Modeling of dynamic phenomena in aqueous foams (review)

Abstract

Analytical review of investigations aimed at studying the aqueous foam behavior under the shock-wave impact is given. The main approaches and theoretical approximations used in the development of aqueous foams models are analyzed. The two-phase gas-drop model of aqueous foam is considered, based on the laws of conservation of mass, momentum, and energy in accordance with one-pressure, two-velocity, two-temperature approximations. The model describes foam dynamics under a high - intensity impact, which destroys the foam structure into microdroplets, and takes into account interfacial heat transfer, interfacial drag and virtual mass forces and the phenomenon of foam syneresis (deposition).
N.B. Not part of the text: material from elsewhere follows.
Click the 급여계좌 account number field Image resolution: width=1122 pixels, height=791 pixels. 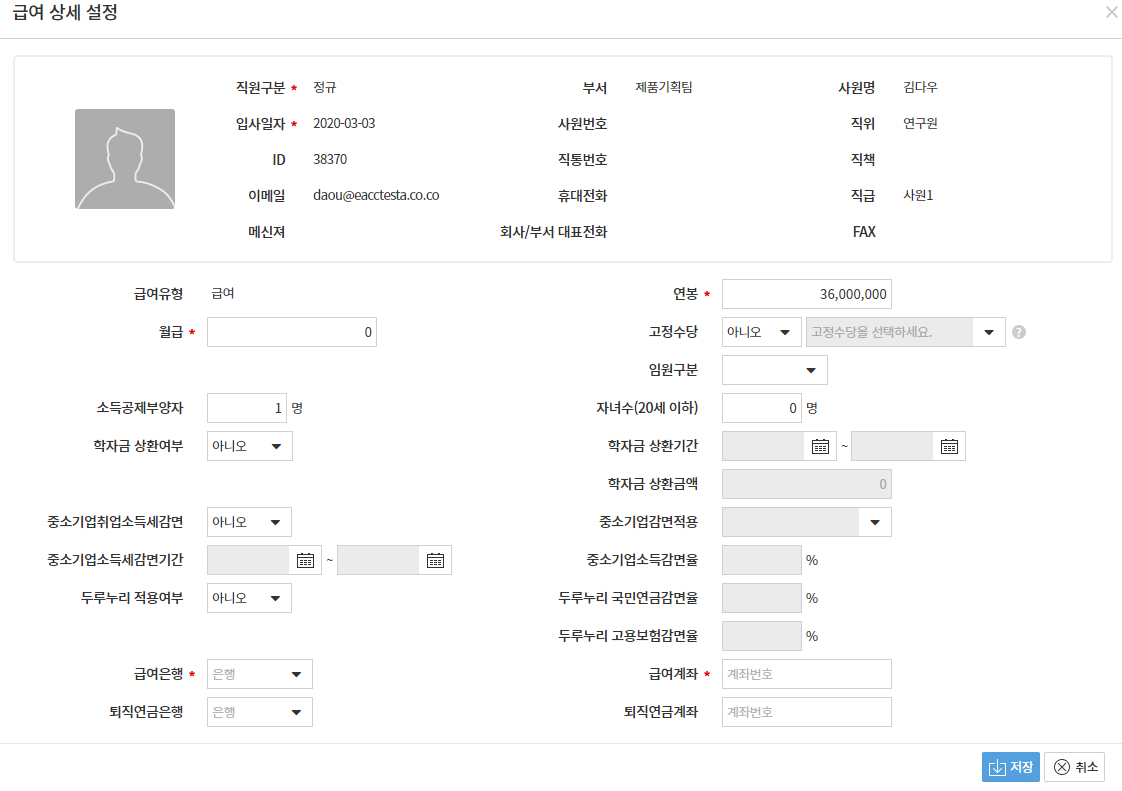coord(806,674)
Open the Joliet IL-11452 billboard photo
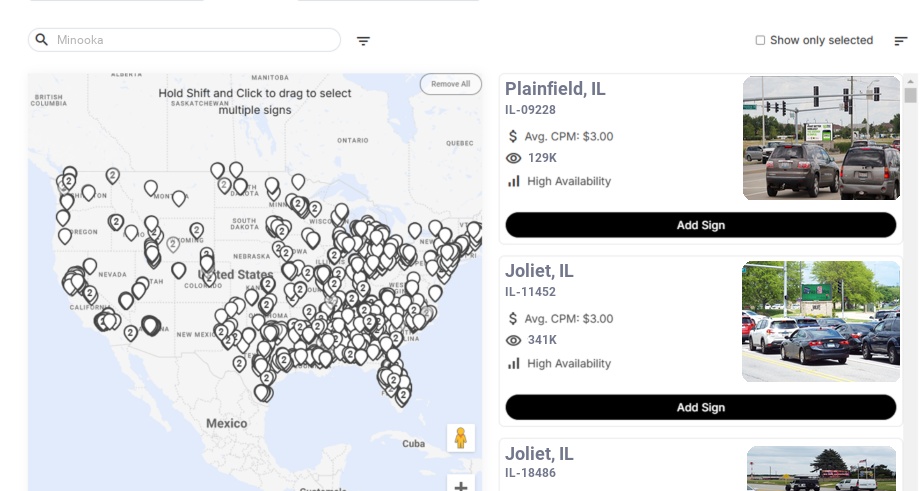Screen dimensions: 920x491 click(821, 321)
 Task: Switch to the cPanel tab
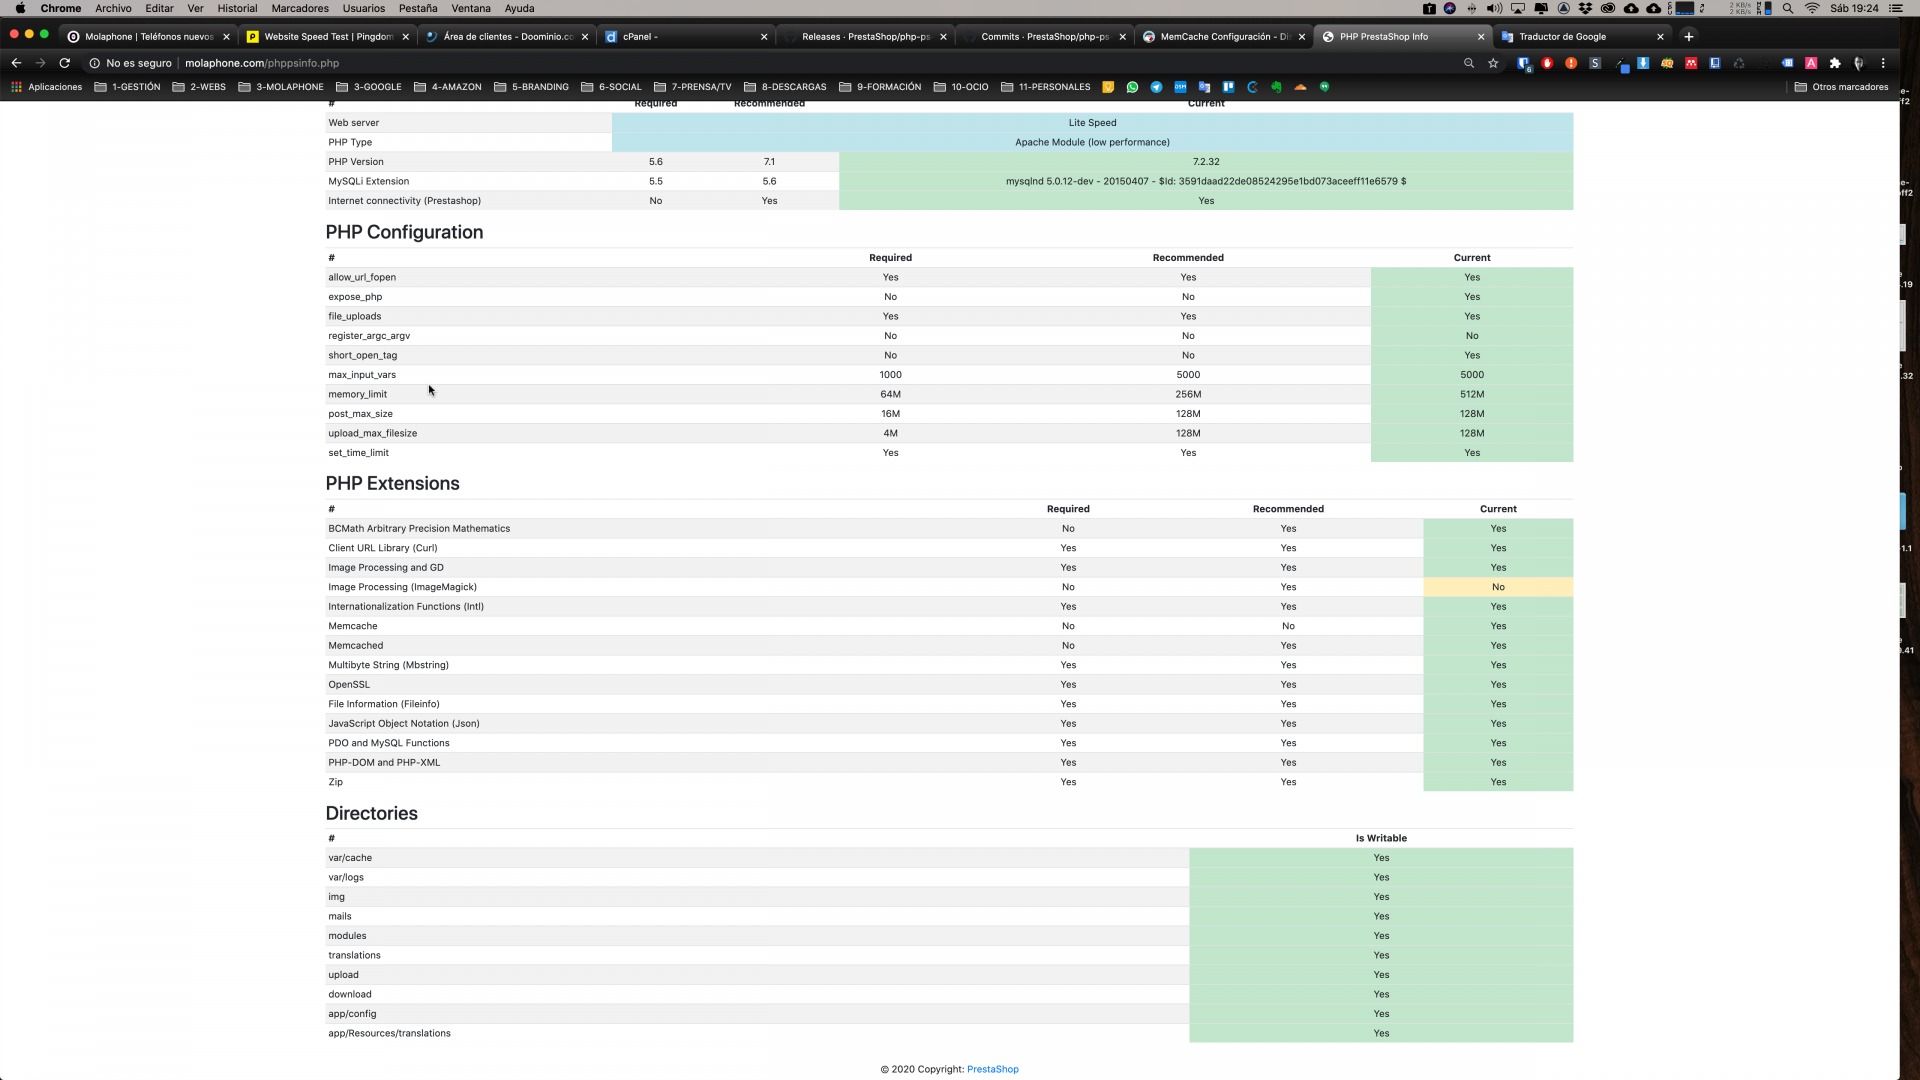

The numerical implementation of the model was carried out using new solvers in the OpenFOAM software. The analysis of the numerical solution of the spherical explosion in aqueous foam is given for the conditions of the literature experimental data. The syneresis influence on the intensity and velocity of shock wave propagation is shown. The two-phase model of aqueous foam is considered, which takes into account its elastic- viscous-plastic properties for conditions of weak impact that does not destroy foam structure. The model takes into account the elastic properties of aqueous foam at small deformations and describes it as a non-Newtonian fluid when the foam changes its state from the elastic to viscoplastic. The weak shock wave propagation dynamics in the layer of aqueous foam with the formation of a two-wave structure, consisting of the main wave and the elastic precursor ahead of it, is analyzed. The process of local aqueous foam compaction zone formation, followed by a gaseous region, behind the shock wave front is shown. The reliability of the obtained results of numerical studies is confirmed by their agreement with the literature experimental data.